Pour A abécédaire s'imposait. Mais avec B le champ des possibles s'ouvre de manière vertigineuse. Et le silence de ces espaces, même s'il n'est pas éternel mais provisoire puisque je vais forcément y mettre un terme, ne laisse pas de m'effrayer. Disons de me plonger dans le doute. Profitons-en pour remarquer que, sauf pour les gens doués pour le doute dont je me flatte d'être, en général il ne donne pas sa pleine mesure d'emblée, comme il se vérifie par le théorème dit « du saut en parachute » : la première fois on y va sans réfléchir, c'est le deuxième saut qui vous confronte pour de bon à votre peur.
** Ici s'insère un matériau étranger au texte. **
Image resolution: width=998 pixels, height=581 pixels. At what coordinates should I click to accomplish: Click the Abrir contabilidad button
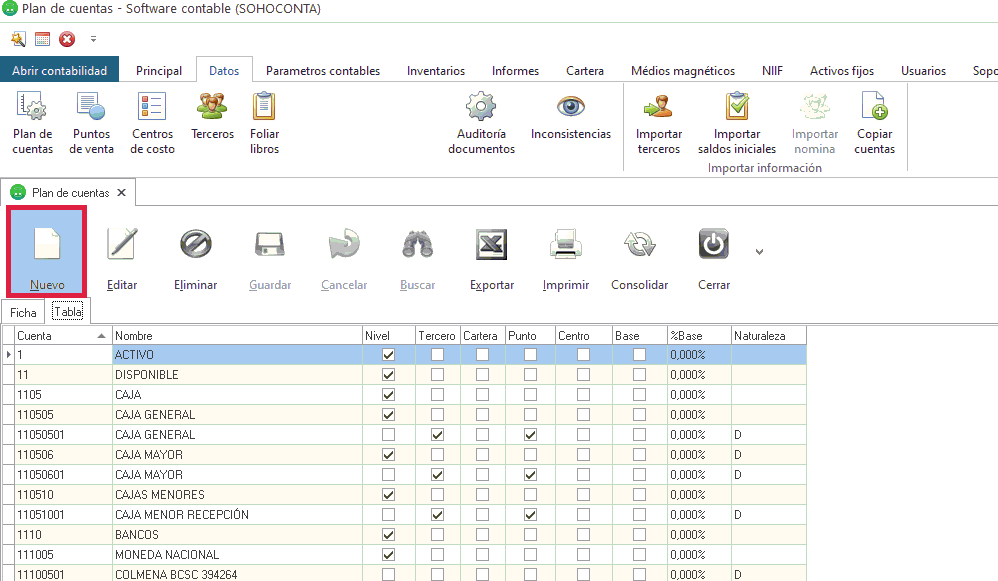click(x=60, y=71)
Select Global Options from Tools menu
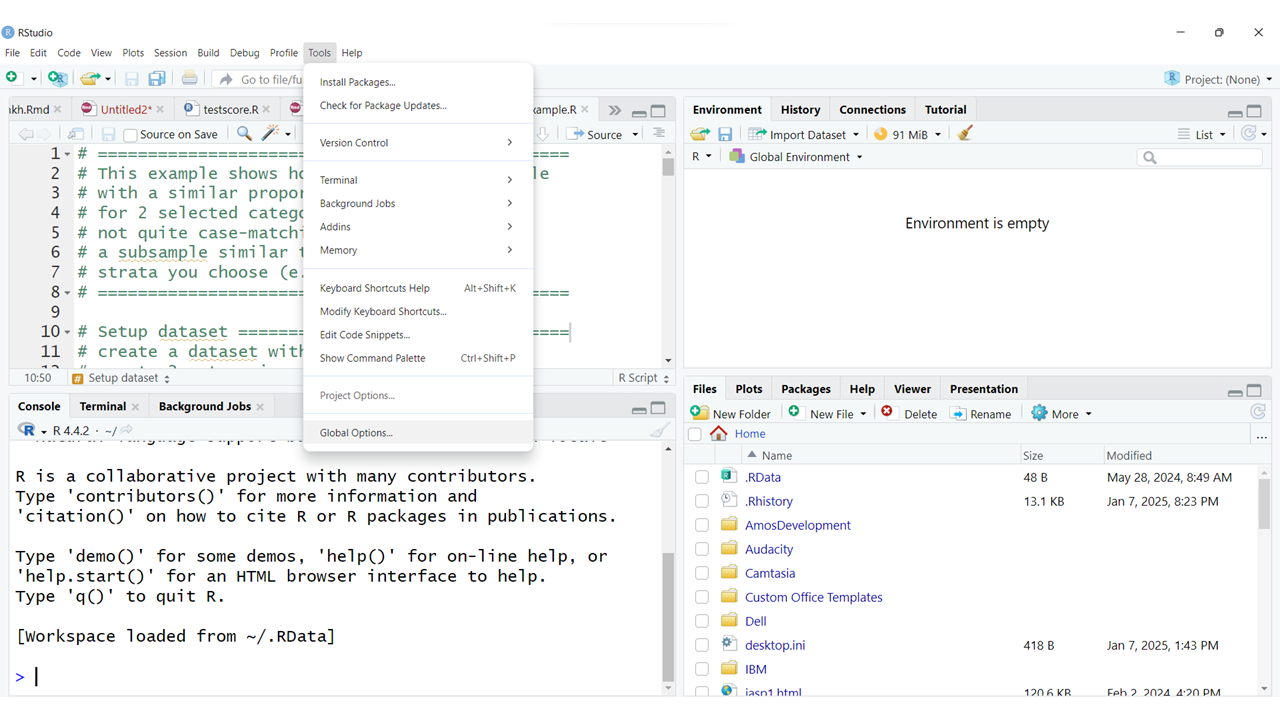The width and height of the screenshot is (1280, 720). coord(356,433)
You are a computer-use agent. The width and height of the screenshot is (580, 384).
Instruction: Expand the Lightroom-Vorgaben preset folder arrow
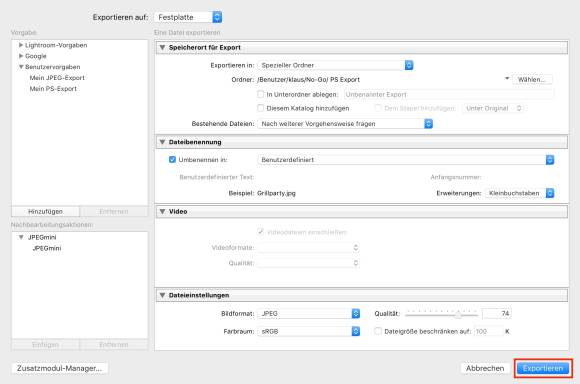[x=21, y=45]
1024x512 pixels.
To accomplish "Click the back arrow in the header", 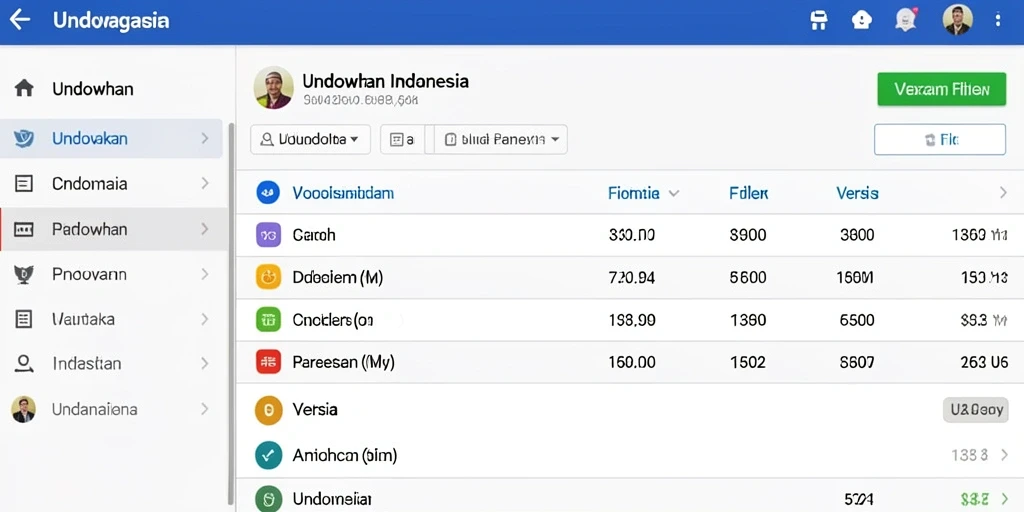I will (19, 20).
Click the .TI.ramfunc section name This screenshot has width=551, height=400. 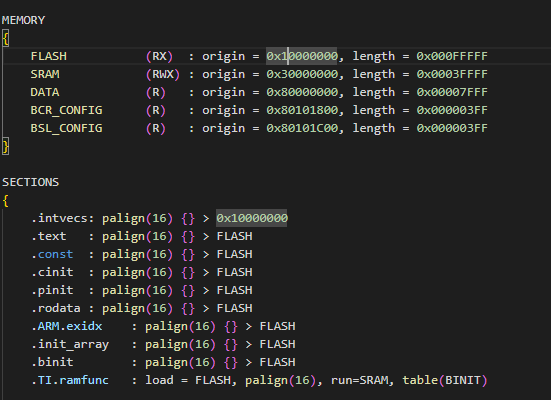point(70,380)
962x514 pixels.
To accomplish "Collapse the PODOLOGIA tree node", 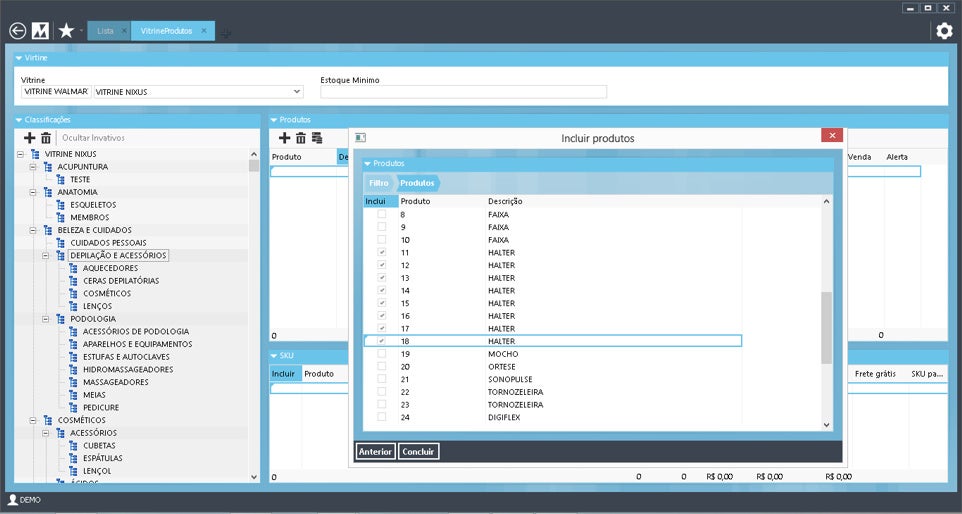I will pyautogui.click(x=33, y=319).
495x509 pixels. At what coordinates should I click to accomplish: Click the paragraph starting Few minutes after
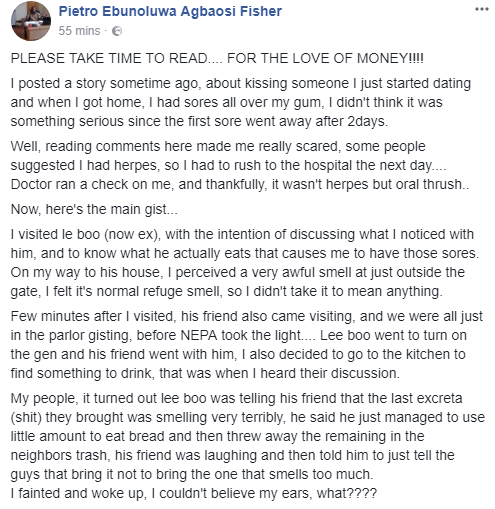[x=247, y=345]
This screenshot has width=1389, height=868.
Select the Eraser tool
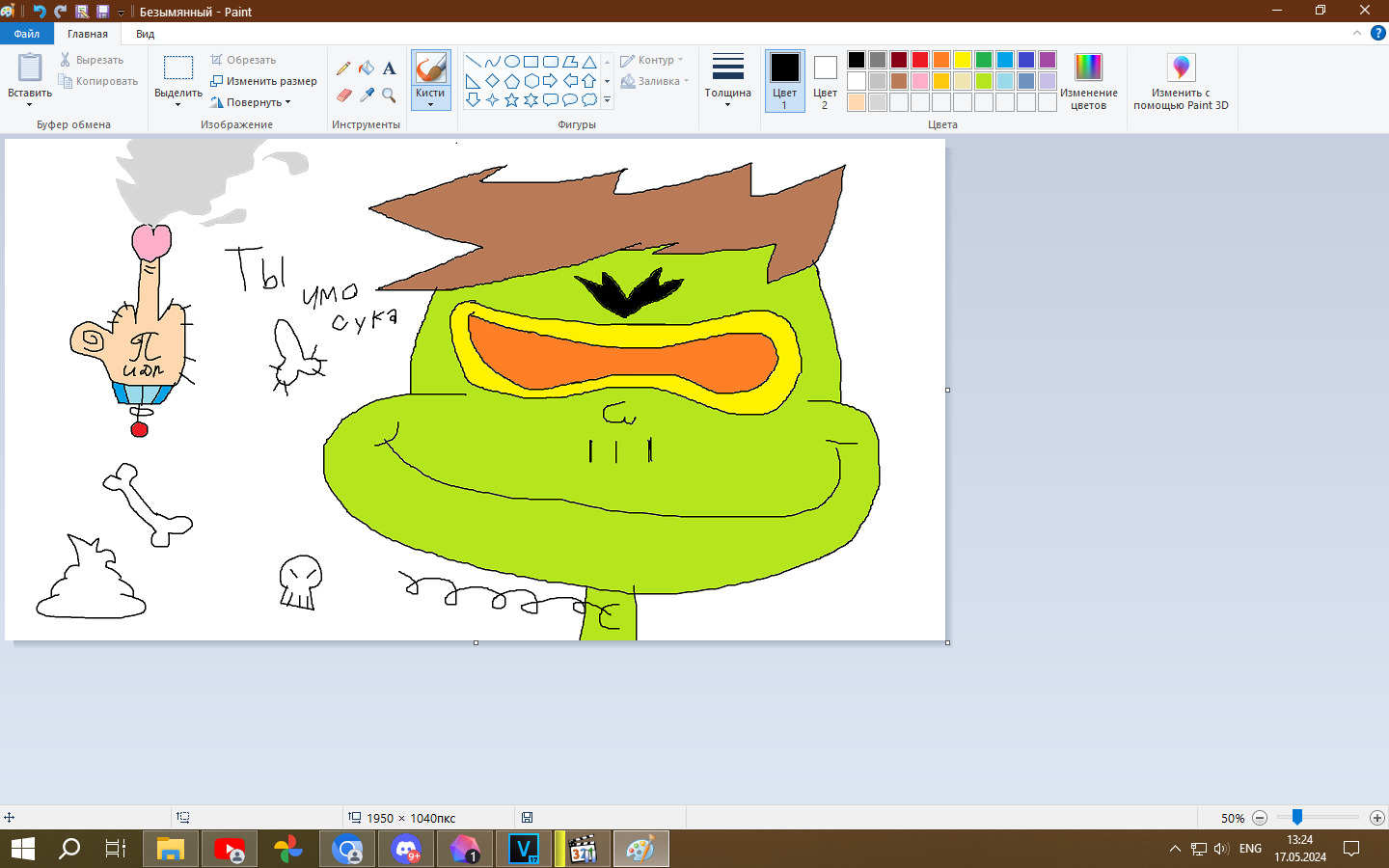click(343, 95)
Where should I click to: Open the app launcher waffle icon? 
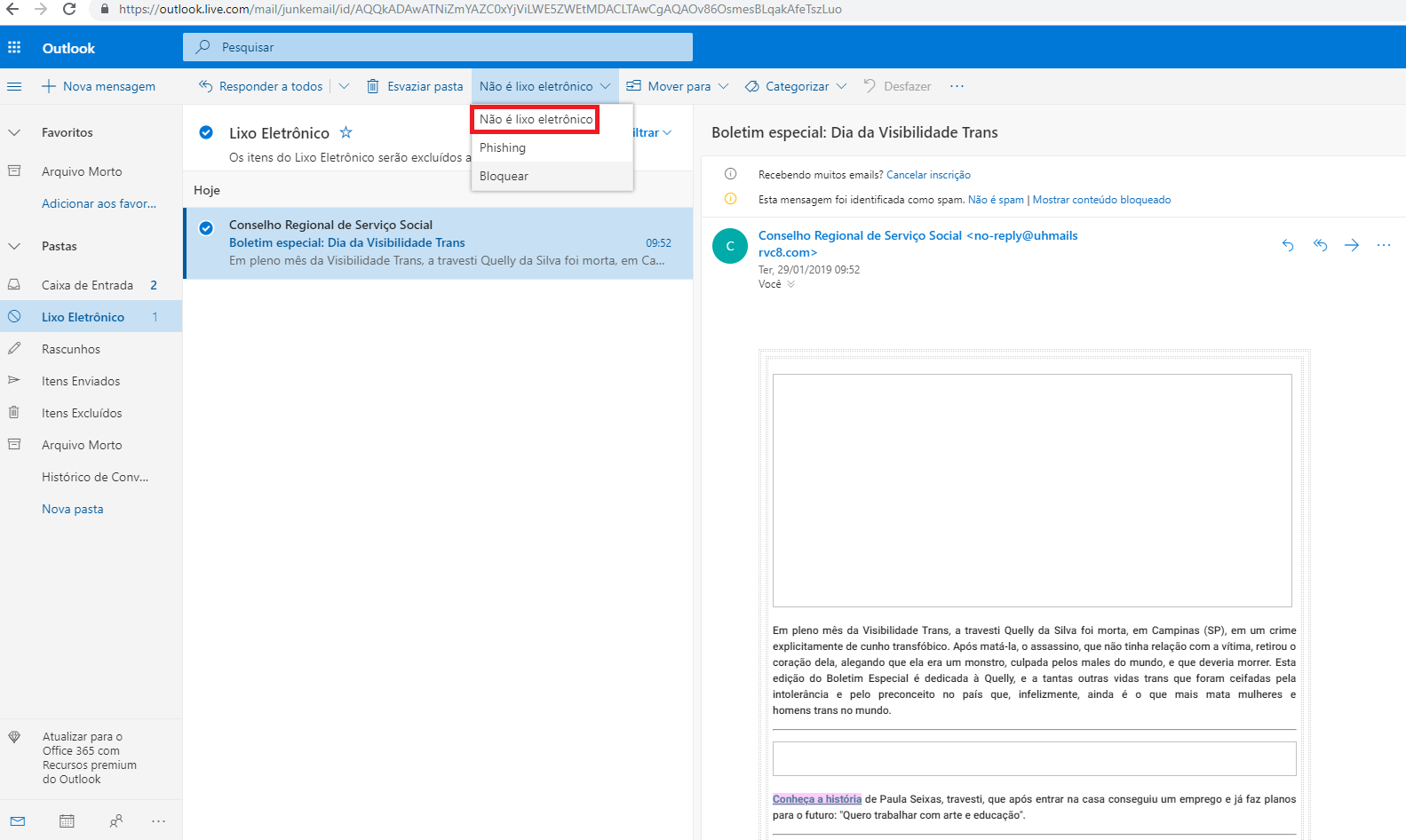14,47
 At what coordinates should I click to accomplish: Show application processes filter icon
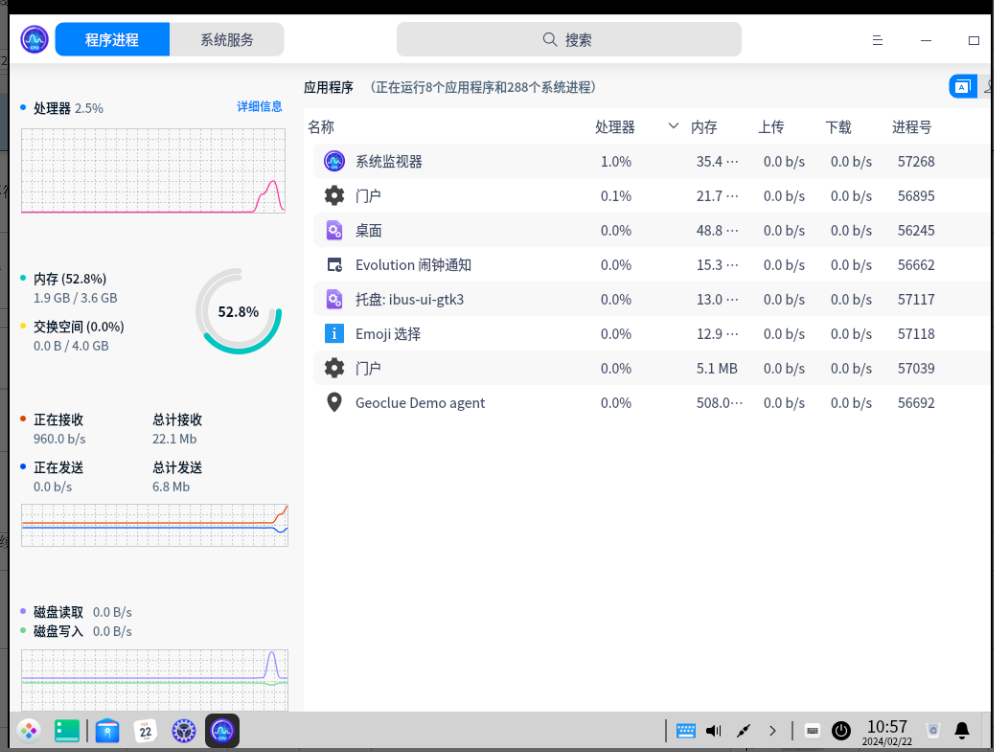pyautogui.click(x=961, y=87)
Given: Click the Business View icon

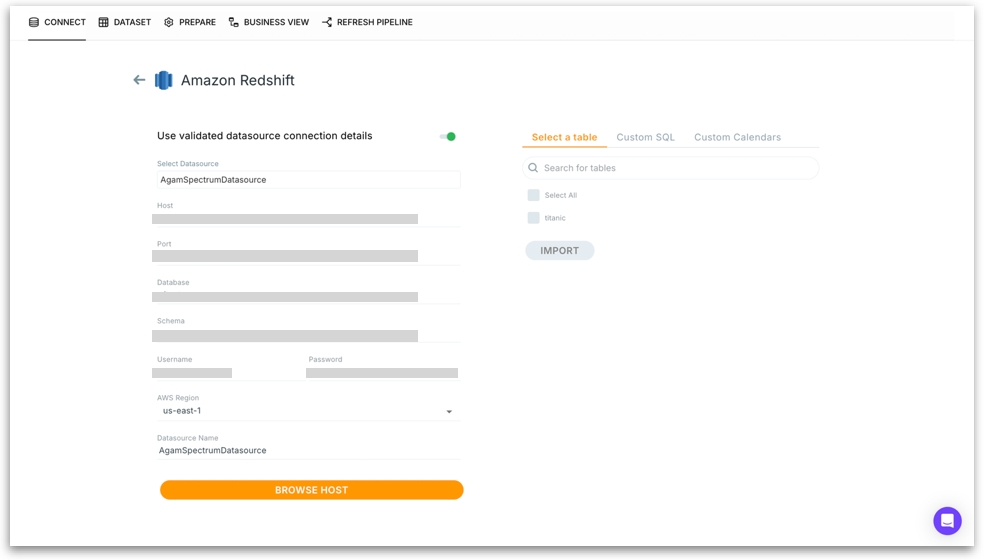Looking at the screenshot, I should tap(234, 22).
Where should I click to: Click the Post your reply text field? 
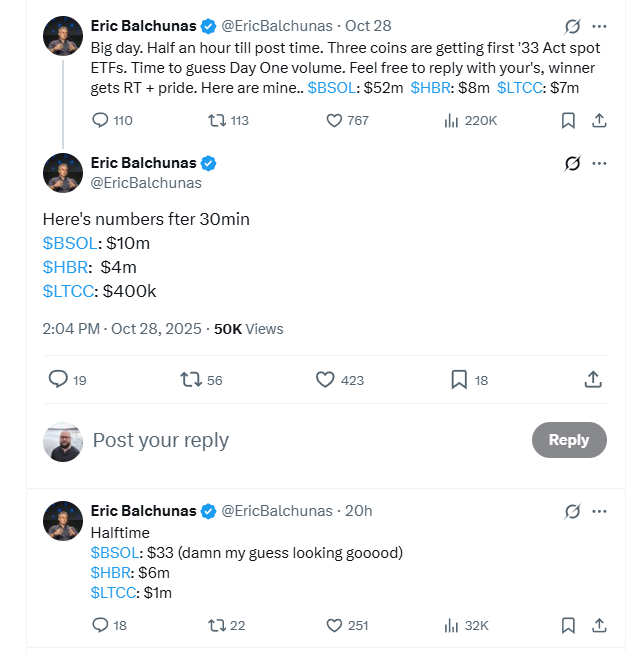[300, 440]
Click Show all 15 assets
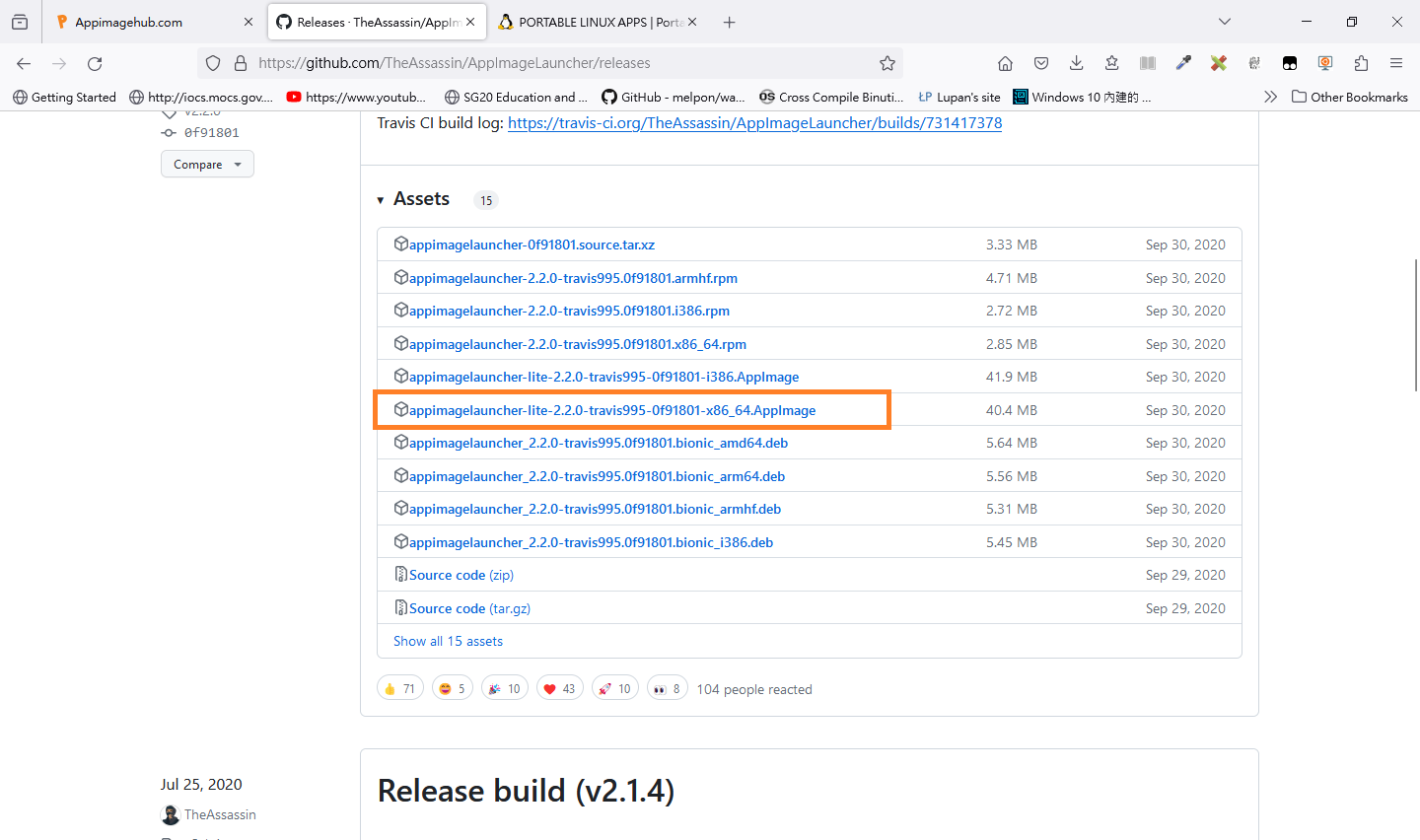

Inutile de dire que le saut en parachute est en bonne place dans ma black list « activités à éviter », avec l'escalade, le rafting, le funboard, le ski, la F1, le patin à roulettes. Je hais la vitesse et le déséquilibre. Il paraît que c'est un problème d'oreille interne, mais qui n'a pas ses petites misères ? Le ski c'est surtout à cause de la neige.
Bref, quel mot pour B ? Là je pourrais jouer la facilité et dire : B comme bref, et par conséquent basta j'arrête ici. Mais la facilité est aussi dans une de mes black lists, et franchement celle-là j'aimerais bien la déchirer un jour. C'est celle que m'a dictée mon surmoi qui n'est pas un rigolo. Attendez qu'on arrive à s, je lui réglerai son compte en beauté. Beauté pour B c'était bien. Comme bien ou bonté, ou béatitude, qui nous aurait rappelé Spinoza. Il y a aussi bénédiction dans le genre. Mais tous ces mots n'ont pas besoin de beaucoup de commentaires. De deux choses l'une : ou bien on les prend au sérieux et le monde est un paradis ... On voit donc que c'est l'autre option qui a été choisie : ils sont des mots qu'on dit sans les faire, et souvent pour ne pas avoir à les faire. Des mots alibis. Tiens, alibi c'était pas mal pour A. Mais il tombe bien en B, étant assez connexe de blabla. « Blabla : propos verbeux destiné à endormir la méfiance, voir baratin et boniment », dit Robert Dico, mon compagnon d'île déserte, cf A. Bon là le cf ne s'imposait pas, mais vous verrez quand on en sera genre à Y, vous serez bien contents de mon côté organisé et perfectionniste.
Pour ma part tout de même j'aurais été moins sévère avec blabla, car il y a du blabla innocent, juste pour passer le temps. On pourrait même soutenir la thèse comme quoi le blabla, avant d'être verbeux, est tout simplement verbal. J'entends par là qu'il n'est pas moins parole qu'autre chose. Parole vient de « parabolê », qui désigne en gros un truc qu'on jette à côté. Parler c'est toujours dire à côté, plus ou moins de biais. On n'aborde la cité du sens que par des voies de contournement. Certes il faut réduire l'écart quand les mots ont une incidence importante. Par exemple le langage scientifique essaie de ne pas faire de blabla. En revanche on laisse sciemment jouer l'écart en poésie ou dans l'art en général, style « Ceci n'est pas une pipe ».
Mais on est bien obligé de déduire, inversement, que l'usage du blabla dans les domaines à forte incidence sur la vie, comme la politique, ne sert qu'à éviter la réalité.